Corey fronce les sourcils comme s'il avait omis d'informer Aimée de quelque chose.

- En fait... je ne vais plus au tutorat, avoue-t-il. Mme Alario a envoyé un mail à mon père :  apparemment je ne serais pas « apte à enseigner correctement », pff... Bien sûr, mon vieux a pété un plomb en me disant que même pour un cours optionnel, je reste un cas perdu qui ne pense qu'avec sa bite... Bref. Il veut que je reprenne des cours particuliers en maths et en physique à la place du tutorat, mais c'est pas comme s'il allait prendre le temps de me trouver un prof. Alors me voilà, avec neuf de moyenne générale et interdit de tutorat à cinq mois du bac... Youpi !...

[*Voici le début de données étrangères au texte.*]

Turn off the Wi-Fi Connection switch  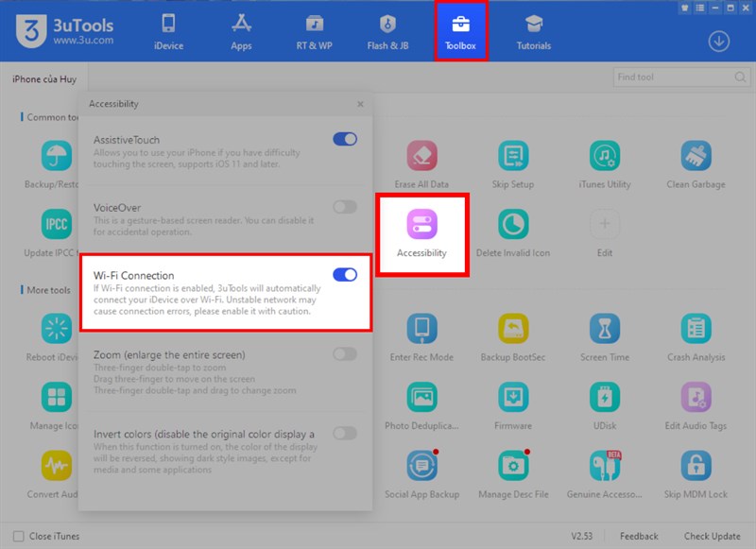coord(345,275)
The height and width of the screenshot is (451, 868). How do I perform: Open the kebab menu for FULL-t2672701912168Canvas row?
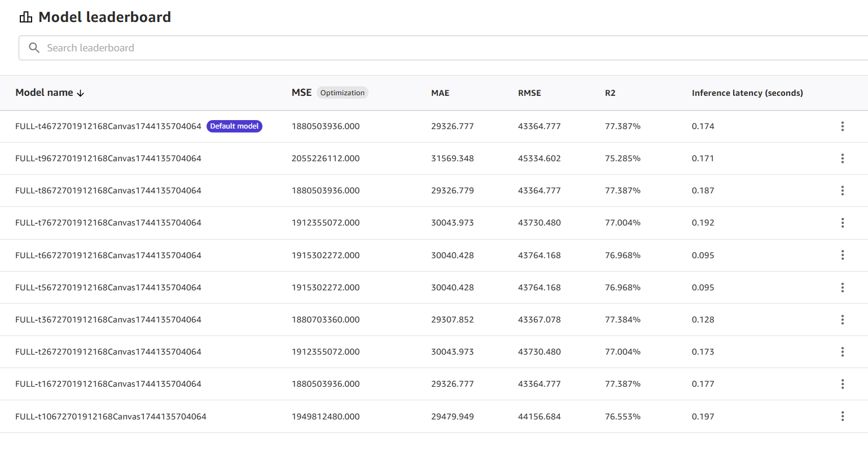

Corey allume une nouvelle cigarette d'un geste nerveux et précipité. C'est son anxiolytique à lui, quant à Aimée, elle aimerait avoir un moyen aussi rapide pour décompresser. Au fur et à mesure des explications de Corey, son visage s'est décomposé jusqu'à s'alourdir de tristesse.

Please, don't be sad, Amy... tente de la consoler Corey. We'll keep on seeing each other.

— Mais c'est injuste ! Le cours de soutien n'aura plus aucun intérêt sans toi, je ne voudrai plus y aller.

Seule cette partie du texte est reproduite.